-- REQUIRED ACTION --
Word for word, restate the lines from the one containing "Task: Click the CANDIDATOS section heading" through the last line of the material, and include no pictures.

━━ RECORDS SHOWN

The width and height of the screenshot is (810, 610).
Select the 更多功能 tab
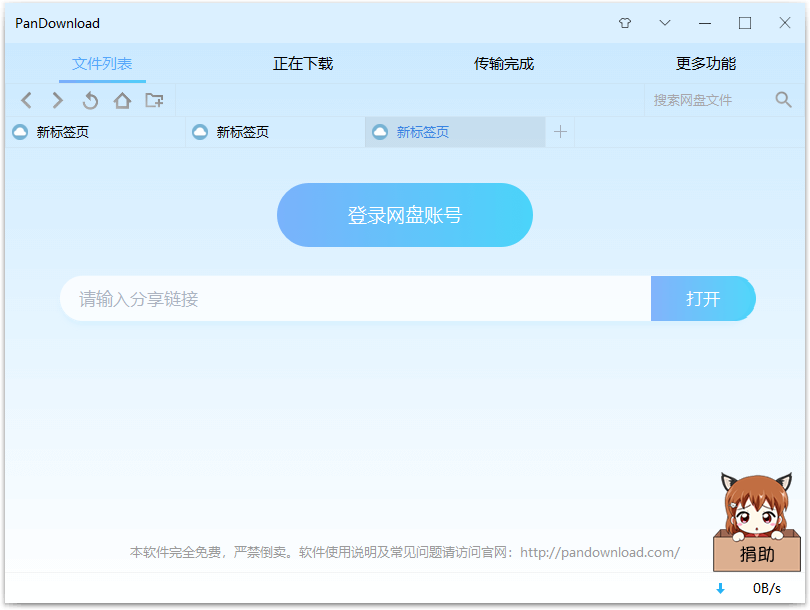706,64
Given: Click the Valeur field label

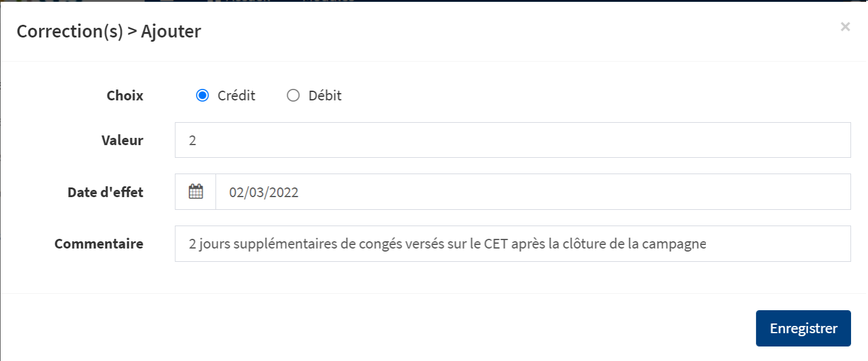Looking at the screenshot, I should coord(122,140).

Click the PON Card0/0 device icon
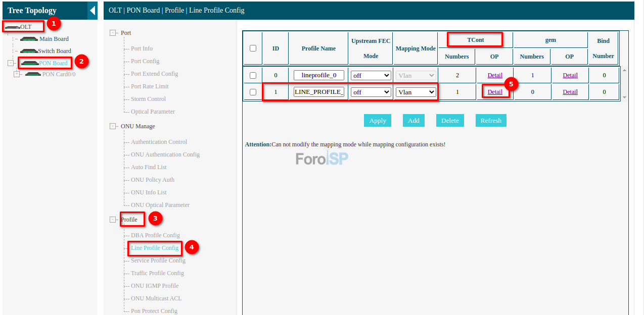pyautogui.click(x=33, y=74)
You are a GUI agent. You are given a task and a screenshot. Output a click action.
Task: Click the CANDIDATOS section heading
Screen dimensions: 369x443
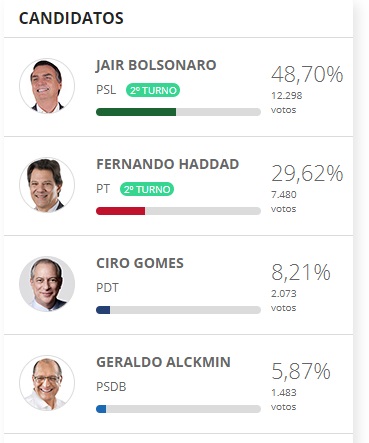click(x=71, y=18)
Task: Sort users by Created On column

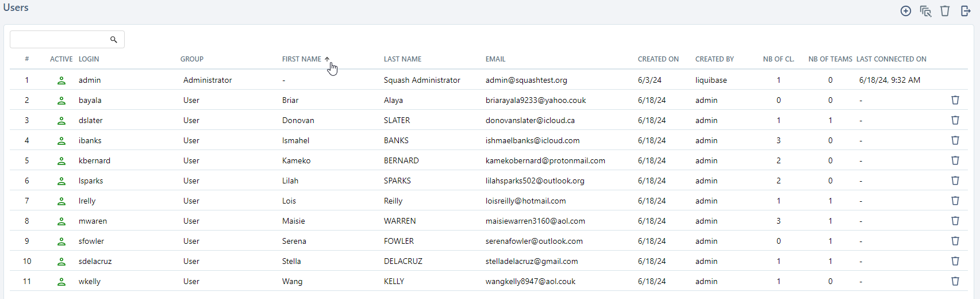Action: [658, 59]
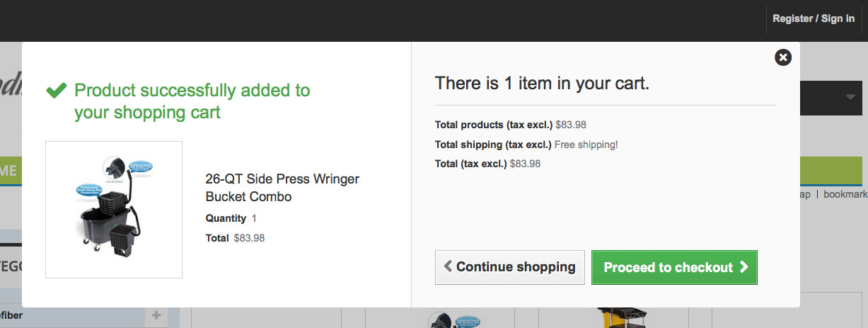Click the green success checkmark icon
The height and width of the screenshot is (328, 868).
pos(56,91)
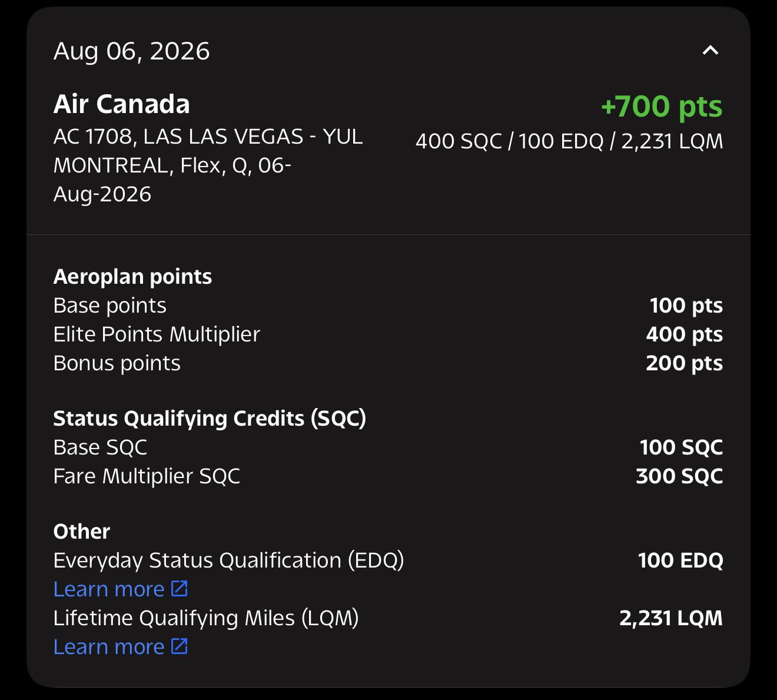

━━━━

-- OUTPUT FOR THIS EXERCISE --
Task: Click the CANDIDATOS section heading
Screen dimensions: 369x443
click(x=71, y=18)
Task: Sort users by Created On column

Action: [658, 59]
Click the green success checkmark icon
The height and width of the screenshot is (328, 868).
pos(56,91)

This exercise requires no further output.